In Kenya, the banana plant has played an important role in society, including in marriage rituals and for the healing of wounds. In Kisii, a community in the west of the country, banana leaves are laid out to point towards a location for slaughtering a bull in ekemano (dowry negotiations). Juice from a banana stem is applied to help with blood clotting.

Now it is being used by two students at Kabarak University, a private higher education institution in the Rift Valley region, to tackle a major health issue.

Paul Ntikoisa, 22, and Ivy Etemesi, 21, have invented a banana fibre sanitary towel. Their aim is to change a situation in which superstitions about using pads and poverty have resulted in many woman and teenage girls being denied relief during menstruation.
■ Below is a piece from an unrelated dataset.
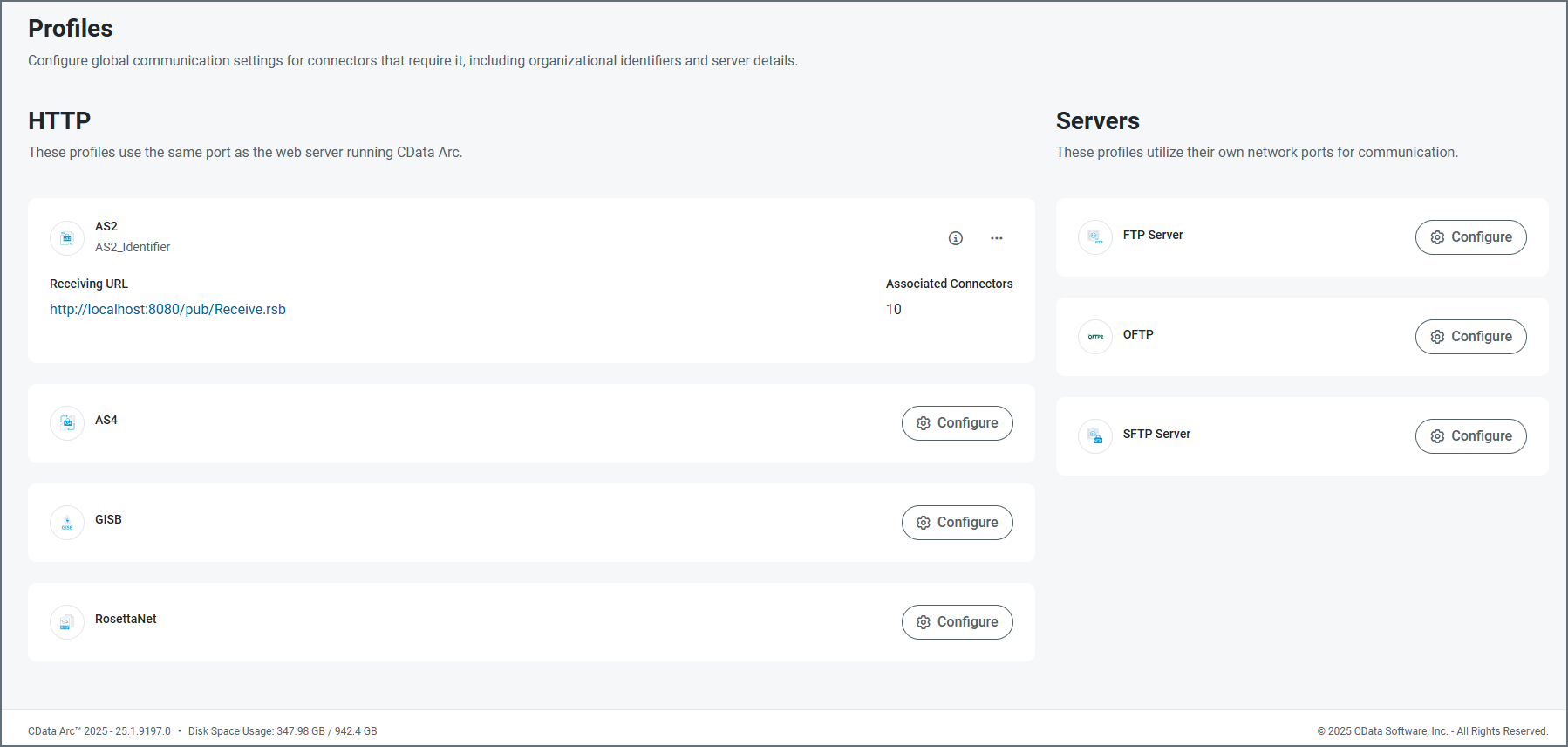This screenshot has height=747, width=1568.
Task: Click the GISB profile icon
Action: pyautogui.click(x=67, y=523)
Etemesi says: “During our research in December last year, in selected areas of Baringo county [in the Rift valley], some women and girls had no idea what pads were and, if they did, they could not afford them. Some feared that if they used them they could contract a disease that ate their flesh and bones.”
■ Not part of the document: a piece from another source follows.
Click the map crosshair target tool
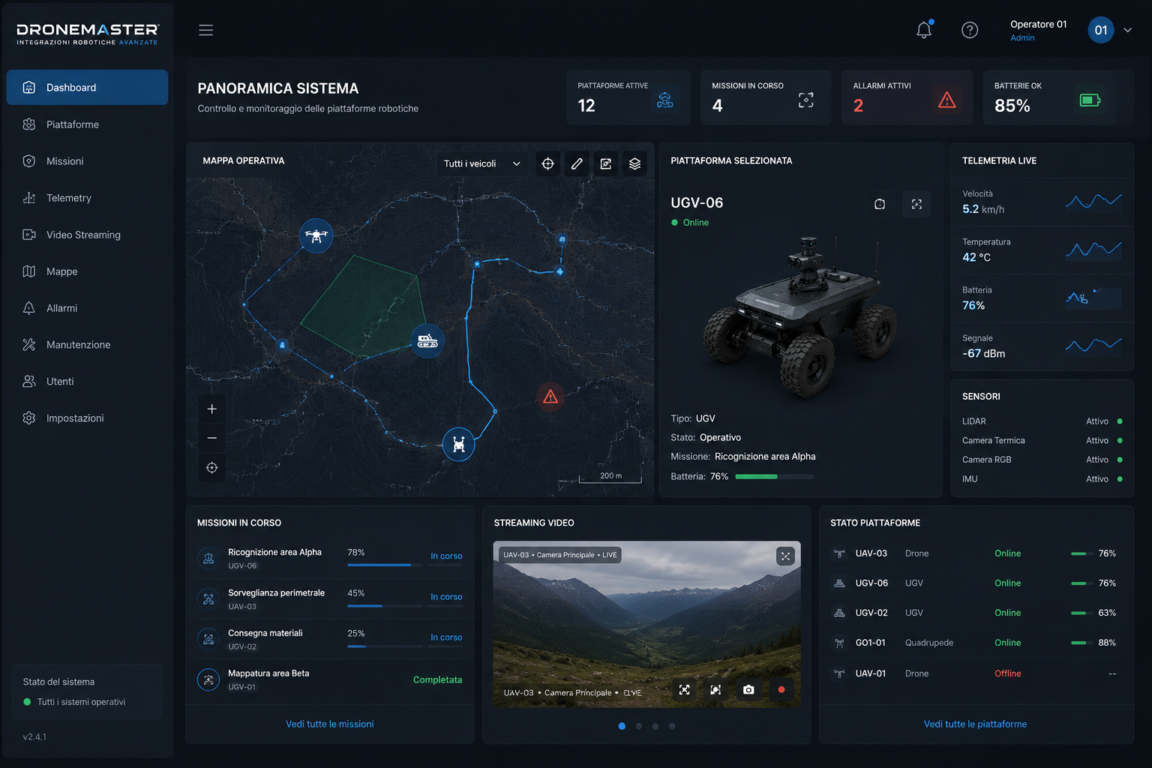The width and height of the screenshot is (1152, 768). coord(547,164)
The students spent six months researching ideas. They finally rested on the banana plant having found its stems being used among Ugandan women during menstruation. “We thought, if banana stems could be used [for other things], why can’t we think beyond the obvious,” says Etemesi.
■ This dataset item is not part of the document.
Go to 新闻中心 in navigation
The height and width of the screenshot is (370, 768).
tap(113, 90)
In July, after a farmer living near their university donated them the trunk of a banana tree, the pair began to convert their idea into a product based on the design and measurements of the standard pad.

The procedure begins with fleshing out the soft inner stems, washing them to remove impurities and crushing them on a wooden board with a pin to soften them into fine fibre. To harden the towel and kill off any bugs, the fine fibre is laid out in the sun for six hours.

It is disinfected before being arranged into strips, which are then sandwiched between two soft liners to provide comfort and to prevent skin irritation. The bottom side is fitted with a waterproof material to ensure against any leakages. It is manually woven into the towel. A transparent sticky tape is attached on the sides to keep it in place when worn.

Ntikoisa says six of their fellow students have tried them out and they worked for seven hours.

Now, Etemesi says, they are sourcing funds for advanced production and patenting their innovation. Both realise poverty could be a big hurdle to marketing the pad, although it sells for €0.061 – lower than the €0.087 price of the common pads.

At least 2.6 million schoolgirls in Kenya lack access to affordable and hygienic sanitary towels, according to Unesco.

Etemesi says: “Schoolgirls were hiding themselves at home until the elapse of their menstrual periods.” Ntikoisa adds: “It is extremely humiliating and devastating to see girls stay at home while boys comfortably remain in school. They never recover the days and they continue to lag behind.”

Some women and girls are forced to use leaves, rags, animal skins and even chicken feathers. In some cultures, they smear themselves with cow dung or dig holes and sit on them for the days they are menstruating.

“Women actually use soil to keep themselves dry. They are not able to go to the farms because the society does allow any scent of blood on a woman’s clothes,” says Etemesi.

Both students see huge potential in their invention and are approaching individuals, youth and women’s groups, churches, non-profit organisations, companies and devolved county governments for support. They are also hoping to patent their idea.

“Our market plan involves everybody but we cannot give further details at this point,” says Etemesi.